Tuesday, March 27, 2012

Handling Windows power state

- Rameshkumar Subramanian
While developing CloudStorage Drive [virtual drive] application I came across exploring windows power management to remount the CloudStorage Drive after getting up from hibernate state. Usually you can see our local drive / regular drive, like C:\, gets mounted when the system wakes up from sleep state.

We know that the operating system controls power management across the entire PC system. For example, suppose if you have paused a video and go to the hibernate state the process goes idle here. You can see the video remain on the same state when the system is on back.

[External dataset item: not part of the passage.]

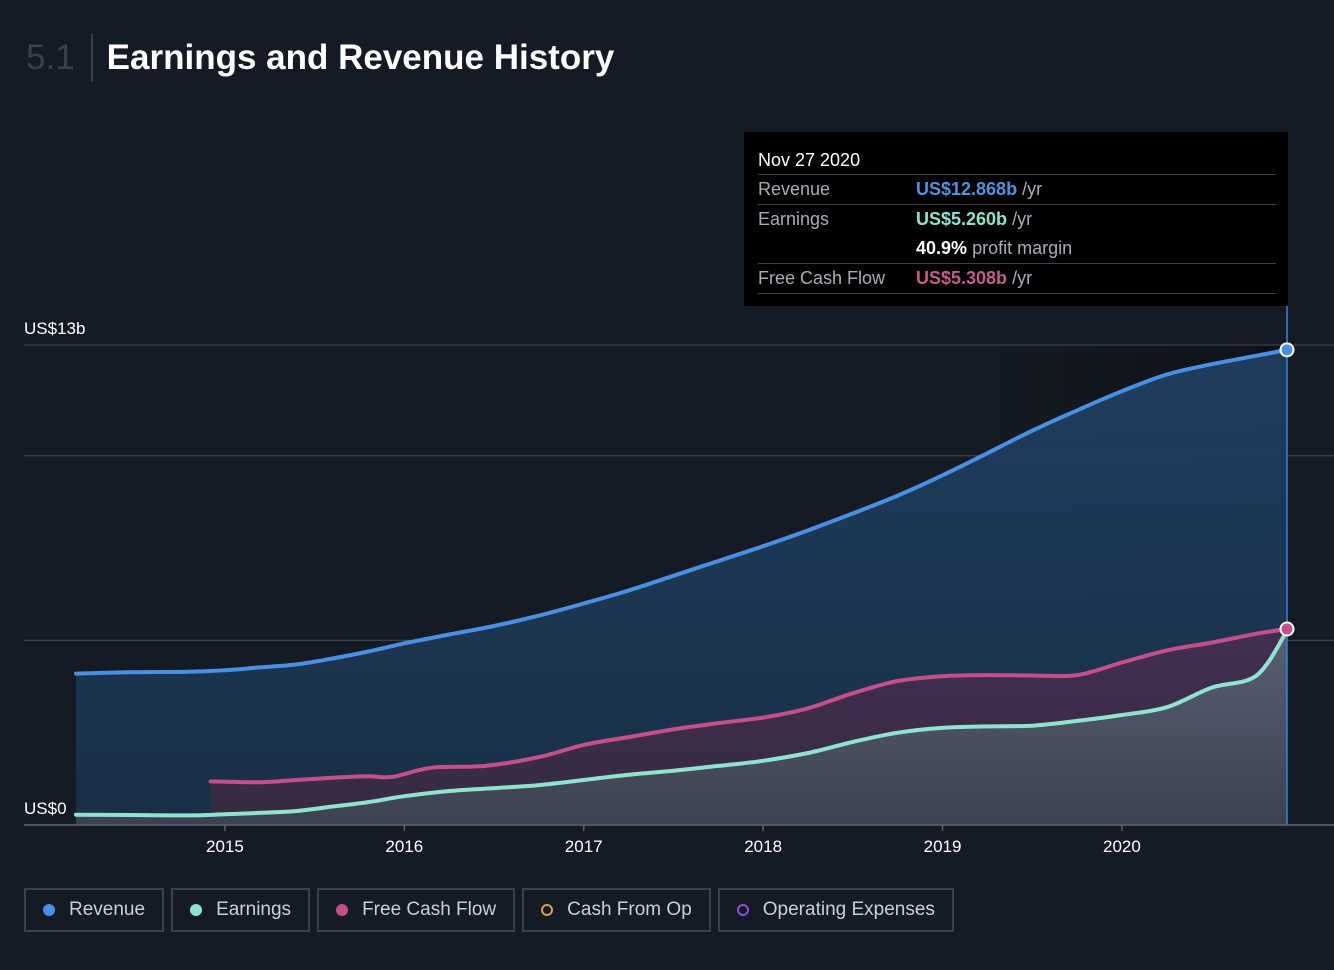  I want to click on tooltip-label: Free Cash Flow, so click(822, 278).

The software developers can now make their application power-aware by handling the WM_POWERBROADCAST message provided by the windows operating system and scaling features accordingly. This article describes how to handle the WM_POWERBROADCAST message and also describes the sequence of messages for four typical cases. This is very helpful for whoever wants to re-launch the application after the system get back to power state.

Power States
To the user, the PC is either on or off, and other conditions are not visible. However, the ACPI (Advanced Configuration and Power Interface) specification defines a number of different power states that are supported by windows operating system.

State
Description
S0/Working
On. The CPU is fully up and running. power conversation is on a per-device basis.
S1 Sleep
Appears off. The CPU is stopped. RAM is refreshed, the system is running in a low power mode.
S2 Sleep
Appears off. The CPU has no power. RAM is refreshed. The system is in a lower mode than S1.
S3 Sleep
Appears off. The CPU has no power. RAM is in slow refresh. The power supply is in a reduced power mode.
S4 Hibernate
Appears off. The hardware is completely off. But system memory has been saved to disk.
S5/Off
Off. The hardware is completely off. The operating system has shut down, nothing has been saved. Requires a complete reboot to return to the working state.

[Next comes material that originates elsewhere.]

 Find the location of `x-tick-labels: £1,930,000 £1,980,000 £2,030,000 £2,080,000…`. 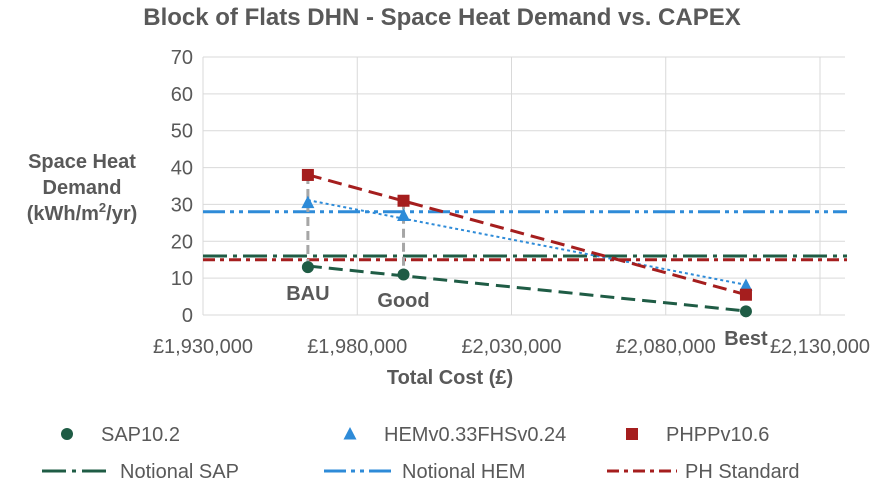

x-tick-labels: £1,930,000 £1,980,000 £2,030,000 £2,080,000… is located at coordinates (512, 347).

The power management functions and messages retrieve the system power status and notify applications of power management events. The windows offer WM_POWERBROADCAST message which will be send to the application to indicate power changes. The documentation for each of these is provided as:

Event
Meaning
PBT_APMBATTERY LOW
Battery power is low.
PBT_APMOEMEVENT
OEM-defined event occurred.
PBT_APMPOWERSTATUSCHANGE
Power status has changed.
PBT_APMQUERYSUSPEND
Request for permission to suspend.
PBT_APMQUERYSUSPENDFAILED
Suspension request denied.
PBT_APMRESUMEAUTOMATIC
Operation resuming automatically after event.
PBT_APMRESUMECRITICAL
Operation resuming after critical suspension.
PBT_APMRESUMESUSPEND
Operation resuming after suspension.
PBT_APMSUSPEND
System is suspending operation.


The window proc receives the entire event which we can easily implement as shown below. In .Net you have to using interop service namespace for those things .

protected override void WndProc(ref Message m)
{
    base.WndProc(ref m);
    switch (m.Msg)
    {
    case WM_POWERBROADCAST:
    {
     switch (m.WParam.ToInt32())
      {
         case (int)PBT.PBT_APMQUERYSUSPEND:
          . . .
          . . .
      }
     }
    }
}
The above code can be made use to handle the power suspend states like when system goes sleep or to hibernate mode.